Alors pourquoi la conquête ? Avec Rome, Mahomet, Alexandre, Cyrus, la réponse est plus simple. Avec l’empire cinétique mongol, les hypothèses sont ouvertes. 

La conquête comme excroissance pathologique d’une vendetta clanique ? Vengeant la mort de son père, Gengis Khan commence par soumettre le clan rival de sa famille, puis s’alliant dans un premier temps avec les Jin contre les Tatars avant de se retourner contre ses anciens alliés chinois, étend son pouvoir de clan en clan, de khanat en khanat, pactisant avec les uns, divisant les autres, cherchant à légitimer sans cesse son pouvoir par de nouvelles victoires. L’empire se serait ainsi agrandi, presque de fil en aiguille, comme de surcroît, par contiguïté des clans et enchaînement heureux mais fortuit d’allégeances.

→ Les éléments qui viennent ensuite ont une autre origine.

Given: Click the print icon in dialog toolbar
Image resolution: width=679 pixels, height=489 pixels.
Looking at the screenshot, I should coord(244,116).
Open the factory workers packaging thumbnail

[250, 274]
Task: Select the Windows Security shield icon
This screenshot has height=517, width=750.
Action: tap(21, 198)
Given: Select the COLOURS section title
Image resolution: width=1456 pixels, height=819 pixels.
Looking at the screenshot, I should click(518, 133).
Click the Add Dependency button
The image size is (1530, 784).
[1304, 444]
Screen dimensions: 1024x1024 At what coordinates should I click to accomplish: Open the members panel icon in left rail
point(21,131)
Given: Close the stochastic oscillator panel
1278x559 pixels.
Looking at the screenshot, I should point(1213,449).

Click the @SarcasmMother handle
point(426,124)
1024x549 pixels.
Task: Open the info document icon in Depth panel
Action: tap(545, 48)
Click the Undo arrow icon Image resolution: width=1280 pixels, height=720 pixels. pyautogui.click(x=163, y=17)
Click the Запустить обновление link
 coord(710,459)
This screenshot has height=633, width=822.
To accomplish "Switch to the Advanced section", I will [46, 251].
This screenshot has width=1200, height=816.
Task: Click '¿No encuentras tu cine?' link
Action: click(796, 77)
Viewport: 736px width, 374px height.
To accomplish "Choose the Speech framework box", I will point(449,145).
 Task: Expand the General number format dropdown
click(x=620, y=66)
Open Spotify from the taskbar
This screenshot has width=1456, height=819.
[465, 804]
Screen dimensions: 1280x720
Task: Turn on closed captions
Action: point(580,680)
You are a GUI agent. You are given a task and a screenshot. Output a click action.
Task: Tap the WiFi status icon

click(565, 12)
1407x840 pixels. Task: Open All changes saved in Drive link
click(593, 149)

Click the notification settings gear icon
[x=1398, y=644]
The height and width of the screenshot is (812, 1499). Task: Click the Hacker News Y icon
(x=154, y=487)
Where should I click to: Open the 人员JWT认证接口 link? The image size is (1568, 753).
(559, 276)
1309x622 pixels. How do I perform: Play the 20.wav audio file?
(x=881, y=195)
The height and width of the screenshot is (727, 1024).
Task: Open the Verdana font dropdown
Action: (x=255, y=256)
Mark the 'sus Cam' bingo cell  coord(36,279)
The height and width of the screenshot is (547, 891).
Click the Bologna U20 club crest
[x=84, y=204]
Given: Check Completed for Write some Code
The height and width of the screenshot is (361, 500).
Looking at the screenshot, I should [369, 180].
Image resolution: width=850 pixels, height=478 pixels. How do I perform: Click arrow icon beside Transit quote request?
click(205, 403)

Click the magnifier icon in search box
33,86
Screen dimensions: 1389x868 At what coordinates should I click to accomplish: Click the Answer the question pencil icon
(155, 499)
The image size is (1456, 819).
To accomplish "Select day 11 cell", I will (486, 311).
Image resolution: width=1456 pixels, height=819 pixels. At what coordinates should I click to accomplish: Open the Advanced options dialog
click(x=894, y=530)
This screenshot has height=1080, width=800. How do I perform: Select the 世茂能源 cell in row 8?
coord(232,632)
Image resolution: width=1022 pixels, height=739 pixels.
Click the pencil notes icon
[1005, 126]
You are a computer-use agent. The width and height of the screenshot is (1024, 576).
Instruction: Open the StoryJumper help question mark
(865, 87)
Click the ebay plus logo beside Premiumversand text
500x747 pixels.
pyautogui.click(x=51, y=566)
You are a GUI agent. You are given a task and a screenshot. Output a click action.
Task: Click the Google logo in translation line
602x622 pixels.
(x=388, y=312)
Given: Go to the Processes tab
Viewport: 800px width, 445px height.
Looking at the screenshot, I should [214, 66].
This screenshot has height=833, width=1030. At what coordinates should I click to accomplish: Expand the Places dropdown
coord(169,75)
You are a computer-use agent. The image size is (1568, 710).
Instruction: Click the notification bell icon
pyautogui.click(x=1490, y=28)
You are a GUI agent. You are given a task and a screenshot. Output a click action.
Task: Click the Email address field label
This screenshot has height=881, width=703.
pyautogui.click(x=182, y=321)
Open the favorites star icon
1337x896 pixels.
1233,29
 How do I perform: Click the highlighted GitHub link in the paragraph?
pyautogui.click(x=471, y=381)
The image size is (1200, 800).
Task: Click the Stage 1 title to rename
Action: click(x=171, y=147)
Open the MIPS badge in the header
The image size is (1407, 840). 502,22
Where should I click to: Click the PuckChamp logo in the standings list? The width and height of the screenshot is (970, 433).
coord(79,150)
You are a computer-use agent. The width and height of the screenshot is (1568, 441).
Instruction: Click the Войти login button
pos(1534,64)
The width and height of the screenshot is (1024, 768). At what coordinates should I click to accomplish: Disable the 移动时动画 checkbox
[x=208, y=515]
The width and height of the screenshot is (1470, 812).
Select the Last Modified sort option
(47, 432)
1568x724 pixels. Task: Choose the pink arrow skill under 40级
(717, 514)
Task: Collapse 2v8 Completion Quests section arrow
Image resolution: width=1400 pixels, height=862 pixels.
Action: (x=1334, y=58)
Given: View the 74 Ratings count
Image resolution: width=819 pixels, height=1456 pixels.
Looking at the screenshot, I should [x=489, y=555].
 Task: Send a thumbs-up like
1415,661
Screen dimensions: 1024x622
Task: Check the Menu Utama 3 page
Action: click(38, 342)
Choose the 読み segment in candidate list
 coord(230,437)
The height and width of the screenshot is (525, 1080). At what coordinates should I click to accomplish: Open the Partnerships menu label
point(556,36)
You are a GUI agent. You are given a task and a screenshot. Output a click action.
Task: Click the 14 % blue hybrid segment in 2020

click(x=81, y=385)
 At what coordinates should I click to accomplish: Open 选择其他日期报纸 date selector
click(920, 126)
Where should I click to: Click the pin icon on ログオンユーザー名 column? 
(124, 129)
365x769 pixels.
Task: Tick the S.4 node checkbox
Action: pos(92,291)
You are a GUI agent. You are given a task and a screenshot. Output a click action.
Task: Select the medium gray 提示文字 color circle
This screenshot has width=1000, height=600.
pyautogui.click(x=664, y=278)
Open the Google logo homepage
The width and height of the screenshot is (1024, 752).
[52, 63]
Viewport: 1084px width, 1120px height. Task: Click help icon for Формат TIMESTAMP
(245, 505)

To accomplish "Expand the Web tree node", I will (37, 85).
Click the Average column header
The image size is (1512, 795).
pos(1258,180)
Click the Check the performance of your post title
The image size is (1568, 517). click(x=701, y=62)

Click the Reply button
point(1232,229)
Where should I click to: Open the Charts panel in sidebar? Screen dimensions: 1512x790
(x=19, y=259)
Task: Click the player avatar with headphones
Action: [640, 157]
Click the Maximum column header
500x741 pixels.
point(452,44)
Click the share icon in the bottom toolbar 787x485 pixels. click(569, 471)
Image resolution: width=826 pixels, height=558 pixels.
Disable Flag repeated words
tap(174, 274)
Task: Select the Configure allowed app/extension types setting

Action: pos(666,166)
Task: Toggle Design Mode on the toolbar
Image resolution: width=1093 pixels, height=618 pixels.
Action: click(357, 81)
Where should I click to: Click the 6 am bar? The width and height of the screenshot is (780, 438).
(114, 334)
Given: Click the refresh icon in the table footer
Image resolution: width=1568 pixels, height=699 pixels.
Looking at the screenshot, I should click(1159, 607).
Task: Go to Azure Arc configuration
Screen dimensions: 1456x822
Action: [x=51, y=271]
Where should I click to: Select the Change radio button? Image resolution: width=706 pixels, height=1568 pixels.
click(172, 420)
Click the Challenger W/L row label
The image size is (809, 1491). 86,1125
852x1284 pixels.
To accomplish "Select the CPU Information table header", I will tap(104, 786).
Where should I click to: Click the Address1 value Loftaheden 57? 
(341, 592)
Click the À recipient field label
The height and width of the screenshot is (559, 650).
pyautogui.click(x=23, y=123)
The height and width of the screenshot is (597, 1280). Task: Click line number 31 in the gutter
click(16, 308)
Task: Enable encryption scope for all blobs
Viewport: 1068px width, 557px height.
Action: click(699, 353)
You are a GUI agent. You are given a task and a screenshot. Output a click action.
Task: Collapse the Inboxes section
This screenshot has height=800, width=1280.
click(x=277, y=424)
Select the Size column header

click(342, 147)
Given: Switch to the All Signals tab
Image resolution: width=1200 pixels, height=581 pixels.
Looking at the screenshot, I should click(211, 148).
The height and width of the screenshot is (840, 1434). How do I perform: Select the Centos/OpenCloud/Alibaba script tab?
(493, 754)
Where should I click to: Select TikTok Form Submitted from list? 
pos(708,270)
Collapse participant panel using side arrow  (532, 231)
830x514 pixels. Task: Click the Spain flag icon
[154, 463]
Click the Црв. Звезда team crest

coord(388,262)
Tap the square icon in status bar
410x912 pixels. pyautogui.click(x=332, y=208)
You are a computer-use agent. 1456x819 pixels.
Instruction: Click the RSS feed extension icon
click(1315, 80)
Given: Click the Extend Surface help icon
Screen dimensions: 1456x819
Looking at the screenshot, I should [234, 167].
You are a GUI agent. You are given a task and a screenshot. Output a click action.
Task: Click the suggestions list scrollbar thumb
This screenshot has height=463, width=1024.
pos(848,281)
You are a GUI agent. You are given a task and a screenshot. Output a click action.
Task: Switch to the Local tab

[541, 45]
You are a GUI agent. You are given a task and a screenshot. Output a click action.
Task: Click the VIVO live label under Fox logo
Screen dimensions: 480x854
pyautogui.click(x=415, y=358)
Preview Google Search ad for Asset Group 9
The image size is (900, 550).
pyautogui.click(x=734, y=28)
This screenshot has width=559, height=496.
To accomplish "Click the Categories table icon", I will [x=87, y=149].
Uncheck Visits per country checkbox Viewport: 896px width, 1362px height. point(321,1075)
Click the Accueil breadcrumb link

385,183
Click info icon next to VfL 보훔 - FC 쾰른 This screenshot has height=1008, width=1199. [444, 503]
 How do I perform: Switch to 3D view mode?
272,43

La conquête comme extension folle du domaine de la chasse ?

Les Mongols dans les steppes de l’Altaï chassaient en meute. En 1225 sur le fleuve Irtych, qui traverse aujourd’hui le Kazakhstan et la Sibérie, Gengis Khan organise une chasse géante qui dure deux mois et s’étend sur 1000 km et Marco Polo explique très sérieusement que pour son petit-fils la véritable affaire d’Etat était la chasse. Encercler des villes et des armées ennemies ne serait ainsi que la poursuite de la meute par d’autres moyens.

La conquête comme fuite en avant pour payer les troupes en or et en gloire ? La conquête comme principe de plaisir porté à la démesure ? 

« La plus grande jouissance c’est de vaincre ses ennemis, de les chasser devant soi, de leur ravir tout ce qu’ils possèdent, de voir les femmes qui leur sont chères le visage baigné de larmes, de monter leurs chevaux » rapporte un auteur musulman persan en parlant des Mongols.

La conquête comme quête universelle de l’unité du monde ?

« Comme il n’y a qu’un seul dieu dans le Ciel, il ne doit y avoir qu’un seul souverain sur la terre : c’est l’idée forte des Turcs et des Mongols » note J.P Roux, spécialiste de la religion et de la culture des peuples d’Asie centrale. Le peule mongol, se vivant comme l’union du Loup Bleu et de la Biche Fauve symbolisant  respectivement le ciel et la terre, aurait ainsi fait de la conquête un mandat presque chamanique. Un des fils de Gengis Khan écrira d’ailleurs à notre Saint-Louis « Au ciel il n’y a qu’un seul Dieu éternel et sur la terre il n’y a qu’un seul maître. C’est le commandement que nous vous donnons à connaître ».

La conquête comme réalisation du destin des peuples ?

Partant du principe qu’il n’existe que deux sortes de peuples, les peuples soumis ou les peuples révoltés, et que la soumission est l’aspiration secrète de tout peuple, les Mongols auraient choisi de soumettre tous les peuples de la terre pour les rendre à leur juste destin. Pourquoi chercher à être libre quand on peut avoir la paix par la soumission ?  

« La gloire du soleil sur la mer violette, la gloire des cités dans le soleil couchant allumaient dans nos coeurs une ardeur inquiète de plonger dans un ciel au reflet alléchant » écrit Baudelaire dans son long poème Le Voyage. Et si seuls la gloire du soleil et le désir inquiet du ciel avaient poussé les Mongols au bout du monde ? Peut-être, eux aussi, à cheval sur leur empire cinétique cherchaient-ils l’or du temps.